EXERCISE:
Replicate the data exactly, every line included.

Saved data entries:
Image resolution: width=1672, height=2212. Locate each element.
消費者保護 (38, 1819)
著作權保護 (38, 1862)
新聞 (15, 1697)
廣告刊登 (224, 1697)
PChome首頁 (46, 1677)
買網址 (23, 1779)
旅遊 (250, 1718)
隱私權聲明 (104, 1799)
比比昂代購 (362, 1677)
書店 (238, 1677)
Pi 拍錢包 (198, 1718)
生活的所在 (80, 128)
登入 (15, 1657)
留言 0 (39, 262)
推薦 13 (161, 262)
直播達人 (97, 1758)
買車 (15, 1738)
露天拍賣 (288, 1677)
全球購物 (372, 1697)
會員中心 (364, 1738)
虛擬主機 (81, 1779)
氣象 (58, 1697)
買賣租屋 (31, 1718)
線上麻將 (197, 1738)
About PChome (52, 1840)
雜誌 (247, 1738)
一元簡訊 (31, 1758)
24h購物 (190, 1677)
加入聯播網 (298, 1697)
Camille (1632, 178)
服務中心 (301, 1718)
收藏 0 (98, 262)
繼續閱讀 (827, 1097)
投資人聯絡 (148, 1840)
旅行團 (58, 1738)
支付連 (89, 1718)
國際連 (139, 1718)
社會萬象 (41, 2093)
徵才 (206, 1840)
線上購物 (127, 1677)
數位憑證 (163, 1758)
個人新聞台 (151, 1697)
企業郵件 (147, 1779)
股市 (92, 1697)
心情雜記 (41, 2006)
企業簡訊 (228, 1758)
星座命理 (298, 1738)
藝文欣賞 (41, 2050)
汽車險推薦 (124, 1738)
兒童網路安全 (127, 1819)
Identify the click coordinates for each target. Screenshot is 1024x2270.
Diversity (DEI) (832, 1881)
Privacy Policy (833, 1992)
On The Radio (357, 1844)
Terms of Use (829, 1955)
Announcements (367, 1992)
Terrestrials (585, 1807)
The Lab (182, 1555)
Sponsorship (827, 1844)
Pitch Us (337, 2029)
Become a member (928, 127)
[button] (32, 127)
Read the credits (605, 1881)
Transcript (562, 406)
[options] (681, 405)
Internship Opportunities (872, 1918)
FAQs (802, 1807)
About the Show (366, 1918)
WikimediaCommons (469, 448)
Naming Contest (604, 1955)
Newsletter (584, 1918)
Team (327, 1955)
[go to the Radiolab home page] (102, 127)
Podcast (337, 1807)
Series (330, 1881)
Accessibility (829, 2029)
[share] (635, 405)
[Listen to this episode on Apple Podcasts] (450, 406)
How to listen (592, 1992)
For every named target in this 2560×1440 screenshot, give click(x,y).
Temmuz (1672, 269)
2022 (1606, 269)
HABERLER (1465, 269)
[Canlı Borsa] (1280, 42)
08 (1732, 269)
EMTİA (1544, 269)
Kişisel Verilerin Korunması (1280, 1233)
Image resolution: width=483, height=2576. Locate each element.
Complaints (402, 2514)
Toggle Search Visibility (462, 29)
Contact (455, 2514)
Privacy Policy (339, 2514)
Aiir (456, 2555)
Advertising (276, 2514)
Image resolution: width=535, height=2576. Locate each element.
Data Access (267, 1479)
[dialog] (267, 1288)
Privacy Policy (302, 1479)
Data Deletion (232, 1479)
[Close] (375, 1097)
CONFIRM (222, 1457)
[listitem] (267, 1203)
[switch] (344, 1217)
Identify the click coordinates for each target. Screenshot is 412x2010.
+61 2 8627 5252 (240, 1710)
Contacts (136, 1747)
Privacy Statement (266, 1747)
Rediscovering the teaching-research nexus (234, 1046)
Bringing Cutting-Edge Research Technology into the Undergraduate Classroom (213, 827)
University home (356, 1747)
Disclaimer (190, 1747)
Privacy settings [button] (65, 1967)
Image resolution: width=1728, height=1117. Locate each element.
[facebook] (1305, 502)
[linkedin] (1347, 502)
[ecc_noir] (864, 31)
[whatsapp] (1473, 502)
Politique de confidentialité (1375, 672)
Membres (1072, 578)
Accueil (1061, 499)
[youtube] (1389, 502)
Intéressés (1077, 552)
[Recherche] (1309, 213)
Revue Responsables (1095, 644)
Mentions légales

SOLVED PROBLEM:
Image resolution: width=1672, height=2212. Locate each element.
消費者保護 (38, 1819)
著作權保護 (38, 1862)
新聞 (15, 1697)
廣告刊登 (224, 1697)
PChome首頁 (46, 1677)
買網址 (23, 1779)
旅遊 (250, 1718)
隱私權聲明 (104, 1799)
比比昂代購 (362, 1677)
書店 (238, 1677)
Pi 拍錢包 (198, 1718)
生活的所在 (80, 128)
登入 (15, 1657)
留言 0 (39, 262)
推薦 13 (161, 262)
直播達人 (97, 1758)
買車 (15, 1738)
露天拍賣 (288, 1677)
全球購物 (372, 1697)
會員中心 (364, 1738)
虛擬主機 (81, 1779)
氣象 (58, 1697)
買賣租屋 (31, 1718)
線上麻將 (197, 1738)
About PChome (52, 1840)
雜誌 (247, 1738)
一元簡訊 (31, 1758)
24h購物 (190, 1677)
加入聯播網 (298, 1697)
Camille (1632, 178)
服務中心 (301, 1718)
收藏 0 (98, 262)
繼續閱讀 (827, 1097)
投資人聯絡 (148, 1840)
旅行團 (58, 1738)
支付連 (89, 1718)
國際連 (139, 1718)
社會萬象 (41, 2093)
徵才 (206, 1840)
線上購物 (127, 1677)
數位憑證 (163, 1758)
個人新聞台 (151, 1697)
企業郵件 (147, 1779)
股市 (92, 1697)
心情雜記 (41, 2006)
企業簡訊 (228, 1758)
星座命理 (298, 1738)
藝文欣賞 (41, 2050)
汽車險推薦 (124, 1738)
兒童網路安全 (127, 1819)
Identify the click coordinates for each target. Screenshot is 1024x2270.
Diversity (DEI) (832, 1881)
Privacy Policy (833, 1992)
On The Radio (357, 1844)
Terms of Use (829, 1955)
Announcements (367, 1992)
Terrestrials (585, 1807)
The Lab (182, 1555)
Sponsorship (827, 1844)
Pitch Us (337, 2029)
Become a member (928, 127)
[button] (32, 127)
Read the credits (605, 1881)
Transcript (562, 406)
[options] (681, 405)
Internship Opportunities (872, 1918)
FAQs (802, 1807)
About the Show (366, 1918)
WikimediaCommons (469, 448)
Naming Contest (604, 1955)
Newsletter (584, 1918)
Team (327, 1955)
[go to the Radiolab home page] (102, 127)
Podcast (337, 1807)
Series (330, 1881)
Accessibility (829, 2029)
[share] (635, 405)
[Listen to this episode on Apple Podcasts] (450, 406)
How to listen (592, 1992)
For every named target in this 2560×1440 screenshot, give click(x,y).
Temmuz (1672, 269)
2022 (1606, 269)
HABERLER (1465, 269)
[Canlı Borsa] (1280, 42)
08 (1732, 269)
EMTİA (1544, 269)
Kişisel Verilerin Korunması (1280, 1233)
Image resolution: width=483, height=2576. Locate each element.
Complaints (402, 2514)
Toggle Search Visibility (462, 29)
Contact (455, 2514)
Privacy Policy (339, 2514)
Aiir (456, 2555)
Advertising (276, 2514)
Image resolution: width=535, height=2576. Locate each element.
Data Access (267, 1479)
[dialog] (267, 1288)
Privacy Policy (302, 1479)
Data Deletion (232, 1479)
[Close] (375, 1097)
CONFIRM (222, 1457)
[listitem] (267, 1203)
[switch] (344, 1217)
Identify the click coordinates for each target. Screenshot is 412x2010.
+61 2 8627 5252 (240, 1710)
Contacts (136, 1747)
Privacy Statement (266, 1747)
Rediscovering the teaching-research nexus (234, 1046)
Bringing Cutting-Edge Research Technology into the Undergraduate Classroom (213, 827)
University home (356, 1747)
Disclaimer (190, 1747)
Privacy settings [button] (65, 1967)
Image resolution: width=1728, height=1117. Locate each element.
[facebook] (1305, 502)
[linkedin] (1347, 502)
[ecc_noir] (864, 31)
[whatsapp] (1473, 502)
Politique de confidentialité (1375, 672)
Membres (1072, 578)
Accueil (1061, 499)
[youtube] (1389, 502)
Intéressés (1077, 552)
[Recherche] (1309, 213)
Revue Responsables (1095, 644)
Mentions légales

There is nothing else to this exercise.